Having stolen the calculus from India, Europeans eventually realized that they did not fully understand it. Hence, they invented “real” numbers, long after the purported “discovery” of calculus by Newton and Leibniz. Real numbers add to the difficulty but not to the practical value of calculus.

Real numbers are regarded as essential to define core calculus concepts such as derivative and integral, and to sum its infinite series. But they are not actually defined in the typical fat “Thomas’ calculus” texts, of over 1300 pages. Failure to define core concepts naturally makes calculus difficult.

Further, real numbers have nil practical value, since all current applications of the calculus, such as calculating rocket trajectories, are done numerically on computers which use floating point numbers and cannot use metaphysical (=unreal) real numbers.

Original Indian understanding of calculus

The solution to calculus difficulties, then, is not to cancel the calculus, but to make it easy, by cancelling real numbers. This can be easily achieved by reverting to the original Indian understanding (epistemology) with which calculus originated. That has three key components. (1) Aryabhata’s (5th c.) approach to calculus as concerning the numerical solution of difference/differential equations. (2) Using the “non-Archimedean” arithmetic of Brahmagupta’s (7th c.) polynomials (or unexpressed arithmetic), which algebra Europeans failed to grasp, but which first enabled Nilakantha (15th c.) to correctly sum infinite series. (This “cancels” real numbers, which are Archimedean.) (3) The philosophy of zeroism or sunyavada (which asserts that belief in exactitude is erroneous, since nothing endures exactly for even two instants).

This way of doing calculus makes it very easy. This has been pedagogically demonstrated with 8 groups of students across 5 universities in 3 countries. It also enables students to solve harder, real-life problems not covered in calculus courses at K-12 or beginning undergraduate level.

Church origins of axiomatic proofs

Axiomatic real numbers only provide the metaphysical (or fantasized) exact sum of an infinite series, such as that for the number pi(π). The axiomatic method was brazenly imputed to the “Euclid” book, when that book first arrived in Europe as a Crusading trophy. Hilariously, however, the “Euclid” book has no axiomatic proofs, and “real” numbers are typically used for an axiomatic proof of even its first proposition.

Actually, axiomatic proof, or a method of reasoning which dodges facts, was a church innovation. During the Crusades, the church had a political requirement for a Christian rational theology to counter Islamic rational theology. Hence, the church accepted reason, but cunningly prohibited facts which contradict so many of its dogmas. It declared reasoning (minus facts) from (metaphysical) assumptions a “superior” method of reasoning. The church brazenly read this axiomatic method into the “Euclid” book, to hide its real origins. Europeans, under church hegemony, gullibly believed that for centuries, though the “Euclid” book actually has no axiomatic proofs.

Today, it is a stock Western superstition that axiomatic proof is (epistemically) “superior”, since “infallible”, like the pope. Actually, axiomatic proofs are highly fallible.

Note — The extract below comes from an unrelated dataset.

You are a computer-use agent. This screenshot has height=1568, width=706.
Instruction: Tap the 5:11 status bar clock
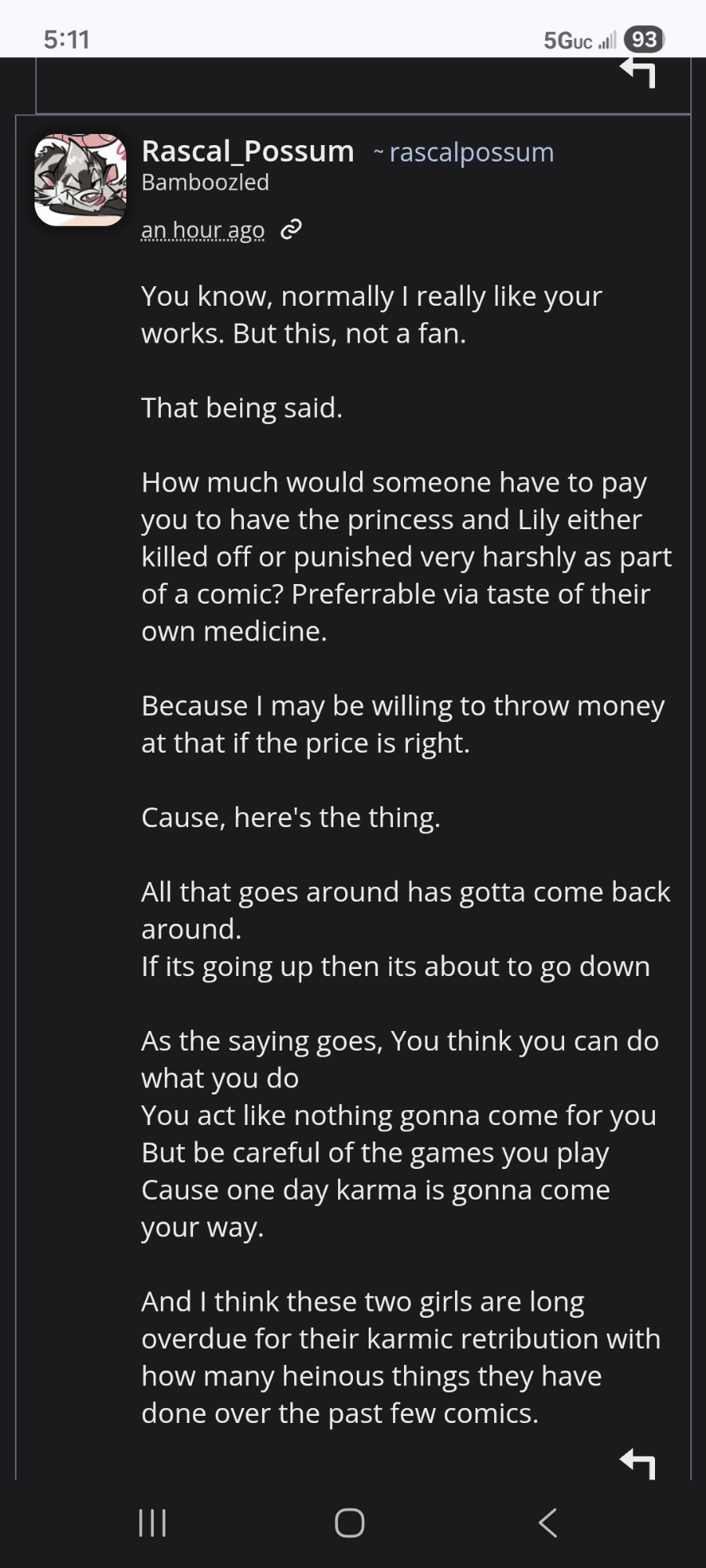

The political advantage of making math difficult

But the West won’t abandon the axiomatic method, because the resulting difficulty of math makes most people ignorant of math. Ignorant people must trust authority, and trusted authorities are Western, as colonial education and Wikipedia both teach us. That is, the difficulty of math has the current political advantage (for the West) that it helps Western (or Western-approved) mathematicians to dominate mathematics, needed for science.

However, the difficulty of calculus also means fewer people available for technology development. Thus, the question today is whether, for the sake of its soft power, the West is willing to lose the technology race, and the hard power from its slender technological lead over others, as the California new math framework indicates.

How long can the false history and bad philosophy of math last?

The question is also how long that soft power will last, before the truth is exposed, in this age of information. And whether and for how long the colonised non-West will continue to blindly believe those false myths and superstitions (about the history and philosophy of math) used by the coloniser to teach the fundamental lesson of colonial education: “we are superior, imitate us”.

Despite indoctrination through globalised colonial education, the colonised just might wake up and cross-check that false history and discard that bad philosophy of math.